> **ЧТО НУЖНО СДЕЛАТЬ**:
[a] Верните дословно фрагмент текста о судебной власти афинян. Начните с места, где стоят слова «С самого начала», и остановитесь после слов «беззащитным среди них.».
[b] Пожалуйста, продолжите текст о судебной власти афинян с того места, на котором он заканчивается.

С самого начала афиняне были руководящими и обеспечивающими исполнение председателями этого союза, и когда он постепенно распался, они оказались на его месте, унаследовав и его функции. Именно таким образом их судебная власть над союзниками, по-видимому, впервые возникла, когда конфедерация превратилась в Афинскую империю – судебные функции союза были перенесены [стр. 38] вместе с общей казной в Афины и, несомненно, значительно расширены. В целом эти функции должны были приносить союзникам больше пользы, чем вреда, особенно самым слабым и беззащитным среди них.

> **МАТЕРИАЛ**:
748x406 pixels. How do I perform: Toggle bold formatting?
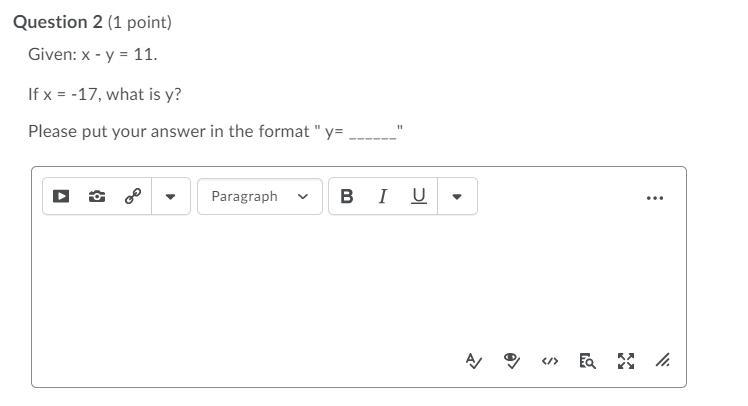tap(346, 196)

> **ОТВЕТЫ ПО ЗАДАНИЯМ**:
[a]
С самого начала афиняне были руководящими и обеспечивающими исполнение председателями этого союза, и когда он постепенно распался, они оказались на его месте, унаследовав и его функции. Именно таким образом их судебная власть над союзниками, по-видимому, впервые возникла, когда конфедерация превратилась в Афинскую империю – судебные функции союза были перенесены [стр. 38] вместе с общей казной в Афины и, несомненно, значительно расширены. В целом эти функции должны были приносить союзникам больше пользы, чем вреда, особенно самым слабым и беззащитным среди них.

[b]
Среди тысячи городов, плативших дань Афинам – принимая это численное указание Аристофана не в точном значении, а просто как обозначение большого количества, – если маленький город или один из его граждан имел повод для жалобы на более крупный, у него не было иного пути, кроме Делосского союза или афинского суда, чтобы получить хоть какую-то гарантию справедливого разбирательства. Не следует предполагать, что все частные жалобы и судебные тяжбы между гражданами в каждом подчинённом городе передавались на рассмотрение в Афины: однако мы не знаем точно, как проводилась граница между делами, направляемыми туда, и делами, разбиравшимися на месте. Подчинённые города, по-видимому, были лишены права выносить смертные приговоры, которые могли быть приведены в исполнение только после предварительного суда и осуждения в Афинах: [78] таким образом, последние оставляли за собой рассмотрение большинства тяжких преступлений – или, можно сказать, «высшего правосудия» в целом. А политические обвинения, выдвигаемые гражданином против гражданина в любом подчинённом городе по обвинению в измене, коррупции, невыполнении общественных обязанностей и т. д., несомненно, передавались на рассмотрение в Афины – возможно, это была самая важная часть их юрисдикции.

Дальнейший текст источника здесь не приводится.